3. Pull open source tools into your organization, but don’t engage externally.
You’re happy to use open source tools but don’t see a need to engage external communities. You’ll pull tools inside of your organization and then manage and distribute them internally as usual.
Positive: You get the best of software today, but also get to manage the experience internally, giving you the control that your organization needs. This is well within the comfort zone of both your legal and IT departments.
Negative: As the outside world changes you will struggle to integrate these changes with your internal processes. Eventually your version of the software will diverge and become an internal fork that you have to maintain. This locks you into current-day functionality and puts you on the hook to integrate critical patches as they arise. Additionally you miss out on opportunities to move the software in directions that your organization would find valuable.

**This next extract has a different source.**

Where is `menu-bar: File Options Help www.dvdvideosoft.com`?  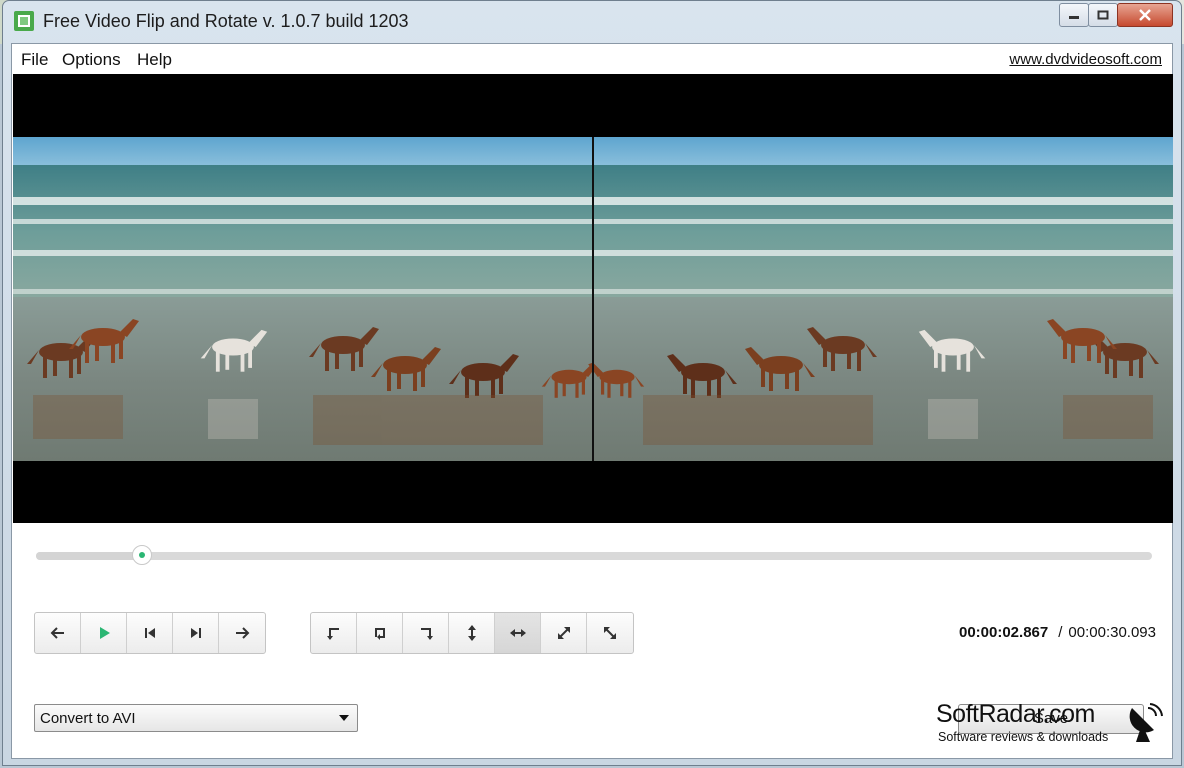 menu-bar: File Options Help www.dvdvideosoft.com is located at coordinates (592, 59). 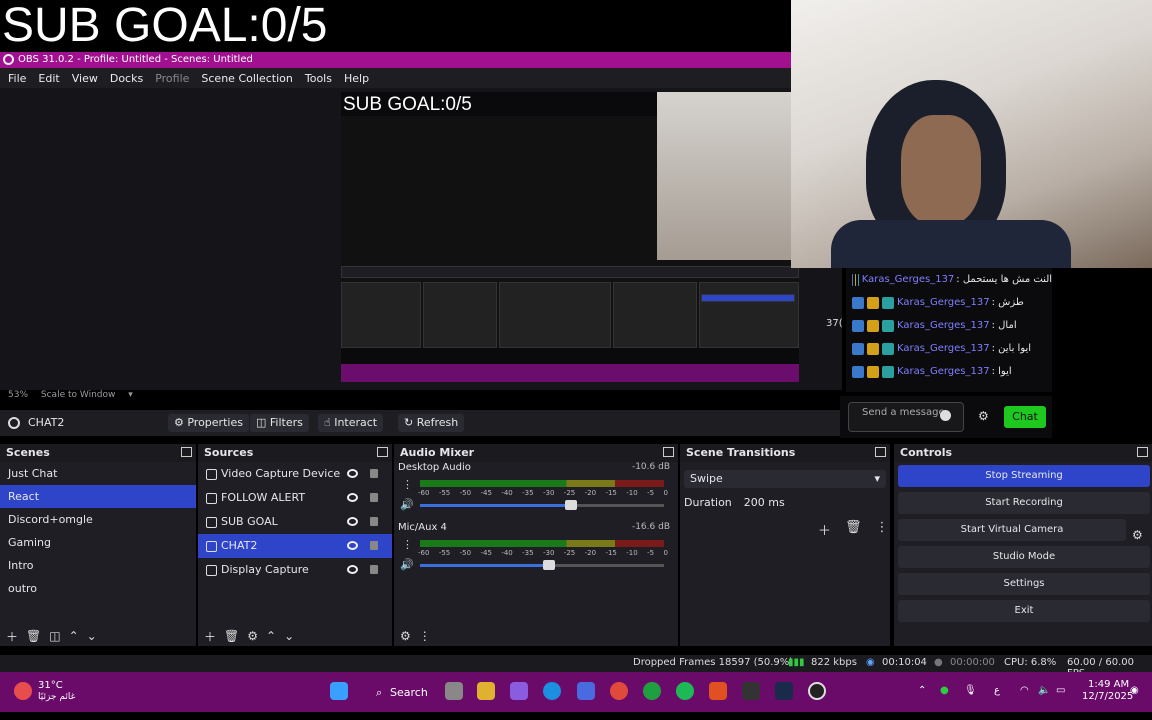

4. Get out of the business of maintaining software entirely.
Your institution may no longer be strictly needed in this role.The open source communities seem to have a decent pipeline to support users, lets just divert our userbase to them and focus on other efforts.
Positive: You reduce operating budget and can allocate your people to other problems.
Negative: This causes an upset to your employees, your user community, and to the maintainers of the open source software projects that are being asked to absorb your userbase. The maintainers are likely to burn-out from having to support so many people and so your users will be a bit lost. Additionally the open source software probably doesn’t do all of the things that the old software does and your existing users aren’t experts at the new software stack.
Everyone needs help getting to know each other, and your institution is uniquely positioned to facilitate this.